Scaling FastAPI for Millions of Records
When building a real-time trading analytics platform, performance isn't just a nice-to-have - it's essential. Traders need instant access to market data, and any delay can mean missed opportunities. Here's how we scaled our FastAPI backend to handle millions of records efficiently.
The Problem
Our trading platform needed to ingest real-time market data from multiple exchanges, process it, store it, and serve analytics queries - all with minimal latency. Initial benchmarks showed response times of 2-3 seconds for complex queries, which was unacceptable.
The Tech Stack
Optimization Strategies
1. Async All The Way
FastAPI's async support is powerful, but only if you use it correctly. We ensured all I/O operations were truly async, from database queries to external API calls.
from sqlalchemy.ext.asyncio import AsyncSession
from sqlalchemy import select
async def get_trading_data(
session: AsyncSession,
symbol: str,
start_date: datetime,
end_date: datetime
) -> list[TradingRecord]:
query = select(TradingRecord).where(
TradingRecord.symbol == symbol,
TradingRecord.timestamp.between(start_date, end_date)
)
result = await session.execute(query)
return result.scalars().all()
2. Database Optimization with TimescaleDB
For time-series data, PostgreSQL alone wasn't enough. We integrated TimescaleDB, which automatically partitions data by time intervals and provides optimized queries for time-based analytics.
-- Convert regular table to hypertable
SELECT create_hypertable('trading_records', 'timestamp');
-- Create continuous aggregates for common queries
CREATE MATERIALIZED VIEW daily_ohlcv
WITH (timescaledb.continuous) AS
SELECT
time_bucket('1 day', timestamp) AS bucket,
symbol,
first(open, timestamp) AS open,
max(high) AS high,
min(low) AS low,
last(close, timestamp) AS close,
sum(volume) AS volume
FROM trading_records
GROUP BY bucket, symbol;
3. Strategic Caching with Redis
Not all data needs to be fetched from the database every time. We implemented a multi-layer caching strategy:
- Hot data cache: Frequently accessed symbols and recent data
- Computed aggregates: Pre-calculated statistics and metrics
- Query result cache: Results of expensive analytical queries
import redis.asyncio as redis
from fastapi_cache import FastAPICache
from fastapi_cache.decorator import cache
@app.get("/api/v1/analytics/{symbol}")
@cache(expire=60) # Cache for 60 seconds
async def get_analytics(symbol: str):
# This result will be cached
return await compute_analytics(symbol)
4. Connection Pooling
Database connections are expensive. We configured connection pools carefully to balance between connection reuse and avoiding contention:
from sqlalchemy.ext.asyncio import create_async_engine
engine = create_async_engine(
DATABASE_URL,
pool_size=20,
max_overflow=10,
pool_pre_ping=True,
pool_recycle=3600
)
5. Background Processing with Celery
Heavy computations don't belong in request handlers. We offloaded complex analytics to Celery workers, allowing the API to respond quickly while processing happens in the background.

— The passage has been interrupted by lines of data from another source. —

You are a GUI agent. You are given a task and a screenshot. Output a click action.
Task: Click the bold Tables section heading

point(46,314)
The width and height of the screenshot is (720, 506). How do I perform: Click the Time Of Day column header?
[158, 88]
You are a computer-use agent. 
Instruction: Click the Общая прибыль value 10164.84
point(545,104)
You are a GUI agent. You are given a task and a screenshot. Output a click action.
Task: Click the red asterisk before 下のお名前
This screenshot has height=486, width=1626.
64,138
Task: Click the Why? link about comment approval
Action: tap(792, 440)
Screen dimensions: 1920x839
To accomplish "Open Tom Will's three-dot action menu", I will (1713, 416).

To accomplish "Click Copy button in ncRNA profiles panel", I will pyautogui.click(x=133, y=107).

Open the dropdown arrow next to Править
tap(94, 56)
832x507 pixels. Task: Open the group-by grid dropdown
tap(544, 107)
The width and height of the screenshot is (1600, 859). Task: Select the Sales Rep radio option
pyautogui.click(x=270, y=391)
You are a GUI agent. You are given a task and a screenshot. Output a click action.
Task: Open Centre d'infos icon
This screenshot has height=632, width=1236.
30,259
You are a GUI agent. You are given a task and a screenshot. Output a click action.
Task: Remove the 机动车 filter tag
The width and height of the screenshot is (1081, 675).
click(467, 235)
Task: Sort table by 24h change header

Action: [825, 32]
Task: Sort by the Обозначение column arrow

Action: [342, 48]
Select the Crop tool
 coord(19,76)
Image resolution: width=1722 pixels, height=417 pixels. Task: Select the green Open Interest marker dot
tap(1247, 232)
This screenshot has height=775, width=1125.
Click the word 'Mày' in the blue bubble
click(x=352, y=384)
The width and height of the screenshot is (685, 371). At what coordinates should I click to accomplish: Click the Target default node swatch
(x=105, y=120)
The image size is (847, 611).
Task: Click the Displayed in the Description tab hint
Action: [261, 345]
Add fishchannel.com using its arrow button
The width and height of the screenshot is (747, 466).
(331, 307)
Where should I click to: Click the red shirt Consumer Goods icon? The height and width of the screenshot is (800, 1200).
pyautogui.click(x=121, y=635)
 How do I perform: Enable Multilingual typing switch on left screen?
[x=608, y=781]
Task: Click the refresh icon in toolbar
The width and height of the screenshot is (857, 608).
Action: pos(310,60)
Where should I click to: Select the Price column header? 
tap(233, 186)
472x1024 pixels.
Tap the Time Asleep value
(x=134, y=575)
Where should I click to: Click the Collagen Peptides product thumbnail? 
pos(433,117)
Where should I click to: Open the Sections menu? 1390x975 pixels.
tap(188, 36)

"The fastest API call is the one that doesn't wait for heavy processing to complete."
6. Efficient Serialization
JSON serialization can be a bottleneck when dealing with large datasets. We switched to orjson for a significant performance boost:
from fastapi.responses import ORJSONResponse
app = FastAPI(default_response_class=ORJSONResponse)
Results
After implementing these optimizations, we achieved:
- Response times dropped from 2-3 seconds to under 50ms for most queries
- Throughput increased by 10x, handling 1000+ requests per second
- Database load reduced by 70% thanks to caching
- 99.9% uptime with automatic failover
Lessons Learned
- Measure before optimizing: Profile your code to find actual bottlenecks
- Choose the right database: TimescaleDB was a game-changer for our use case
- Cache strategically: Not everything needs caching, but the right things do
- Scale horizontally: Kubernetes made it easy to add more instances as needed
- Monitor everything: Prometheus and Grafana helped us catch issues early
Conclusion
Scaling FastAPI for millions of records is achievable with the right architecture and tools. The key is to understand your data access patterns and optimize accordingly. Don't prematurely optimize - measure, identify bottlenecks, and address them systematically.
If you're building high-performance APIs with Python, FastAPI is an excellent choice. Combined with async programming, proper database optimization, and strategic caching, you can build systems that rival those written in traditionally "faster" languages.